Every member of the core group gets a standout moment, but the story revolves most heavily around Bloodsport as the reluctant leader. Elba is entirely up to the task, effectively anchoring the film and his chemistry with Daniela Melchior is fantastic. She, along with her rat Sebastian (played by Jaws and Crisp Ratt), becomes the secret heart of the squad and the film itself, providing a touch of grounded humanity amidst the more colorful characters like Harley and Polka Dot Man. John Cena’s Peacemaker is getting a television spin-off, and Gunn lands on an interesting character beat with him that challenges the inherent hypocrisy of a “peace at any cost” credo, but Daniela Melchior radiates so much charisma and Ratcatcher 2 is so interesting and has so much potential as an Artful Dodger type wending her way through the background of bigger DC stories that investing in more Peacemaker but not Ratcatcher 2 feels like a bit of a missed opportunity. (Speaking of missed opportunities, The Suicide Squad makes one fatal decision that feels like a huge mistake for future storytelling opportunities.)


Gunn also gives Harley Quinn a mid-film interlude that might be the best any director has handled the character yet. This is still a post-Joker Harley who is determined to make better choices, at least in some regards, but who is genuinely unpredictable and unreliable, and Robbie continues to be having a tangibly good time in the role. Gunn also doesn’t gawk at Harley, the comparison of how she is photographed in this film and the 2016 version does not flatter David Ayer at all. However, The Suicide Squad is, at two hours and twelve minutes, a little bit too long, and the Harley interlude is an obvious spot of excess. The Harley Problem remains, where she sucks up a lot of oxygen in the room even when the film isn’t about her. As an actor, Robbie is fully capable of blending into the ensemble and ceding the spotlight when the focus of a scene is on someone else, but Harley is such a big character who lends herself so well to cool action, which Gunn makes the most of, that she dominates the screen in a way no one else but Elba does. 

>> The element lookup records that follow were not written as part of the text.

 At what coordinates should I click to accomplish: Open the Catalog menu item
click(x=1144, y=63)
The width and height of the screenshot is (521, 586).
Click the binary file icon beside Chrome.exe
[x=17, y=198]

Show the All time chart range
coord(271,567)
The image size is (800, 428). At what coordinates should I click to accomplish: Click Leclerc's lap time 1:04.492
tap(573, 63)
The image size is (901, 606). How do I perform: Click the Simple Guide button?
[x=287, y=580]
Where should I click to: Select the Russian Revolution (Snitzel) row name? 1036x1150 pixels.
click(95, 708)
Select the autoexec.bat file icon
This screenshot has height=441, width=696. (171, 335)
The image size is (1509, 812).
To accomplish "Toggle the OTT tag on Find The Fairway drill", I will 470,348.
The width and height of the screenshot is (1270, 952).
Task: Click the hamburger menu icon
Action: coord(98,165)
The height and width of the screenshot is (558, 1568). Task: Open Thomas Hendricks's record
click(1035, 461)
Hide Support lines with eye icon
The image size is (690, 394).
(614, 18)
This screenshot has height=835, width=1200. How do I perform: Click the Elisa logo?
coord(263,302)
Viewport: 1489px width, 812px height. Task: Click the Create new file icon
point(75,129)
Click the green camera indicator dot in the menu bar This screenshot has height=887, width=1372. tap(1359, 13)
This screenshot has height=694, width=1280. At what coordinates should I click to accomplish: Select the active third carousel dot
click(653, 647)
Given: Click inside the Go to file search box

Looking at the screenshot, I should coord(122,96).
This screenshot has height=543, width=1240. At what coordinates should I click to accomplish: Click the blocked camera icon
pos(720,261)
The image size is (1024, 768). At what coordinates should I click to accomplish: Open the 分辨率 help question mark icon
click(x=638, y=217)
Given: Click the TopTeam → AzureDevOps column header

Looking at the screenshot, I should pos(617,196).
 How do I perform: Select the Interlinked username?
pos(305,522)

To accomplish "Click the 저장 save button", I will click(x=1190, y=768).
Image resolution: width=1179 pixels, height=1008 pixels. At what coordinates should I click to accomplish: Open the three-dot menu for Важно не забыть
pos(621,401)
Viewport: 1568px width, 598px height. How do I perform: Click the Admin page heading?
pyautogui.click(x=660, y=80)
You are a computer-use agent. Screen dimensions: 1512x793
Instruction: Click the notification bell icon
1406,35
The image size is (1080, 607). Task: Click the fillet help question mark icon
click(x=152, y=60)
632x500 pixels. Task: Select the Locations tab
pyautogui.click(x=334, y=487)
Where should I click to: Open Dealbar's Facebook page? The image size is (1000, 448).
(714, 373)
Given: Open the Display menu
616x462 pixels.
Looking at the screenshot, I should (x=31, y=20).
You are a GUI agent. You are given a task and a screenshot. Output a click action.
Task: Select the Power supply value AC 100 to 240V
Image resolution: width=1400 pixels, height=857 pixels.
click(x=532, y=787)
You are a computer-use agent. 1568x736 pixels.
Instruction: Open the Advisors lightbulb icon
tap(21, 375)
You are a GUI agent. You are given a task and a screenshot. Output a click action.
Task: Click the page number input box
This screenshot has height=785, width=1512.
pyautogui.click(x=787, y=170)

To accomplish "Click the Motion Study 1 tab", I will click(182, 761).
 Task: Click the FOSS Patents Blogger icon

The Suicide Squad is fun and funny, though the over-the-top violence won’t appeal to everyone. But if big, gory spectacle is your bag, then James Gunn made the perfect superhero movie for you. There is also a strong vein of humanity under all the bloody hijinks that makes the finale feel earned and a couple of the (inevitable) deaths actually land with a gut-punch. (The tagline for this film is “Don’t get attached” and you should take that literally.) This is easily one of the most creatively satisfying films DC has made in the post-Nolan era, and since it doesn’t have to fit around the shapes of other stories, it works entirely on its own. You don’t need to know anything about the former movie, or any other DC movie, to roll with this one. You just need a strong stomach. Seriously, it gets quite gross. 

The Suicide Squad is now in theaters and streaming on HBO Max.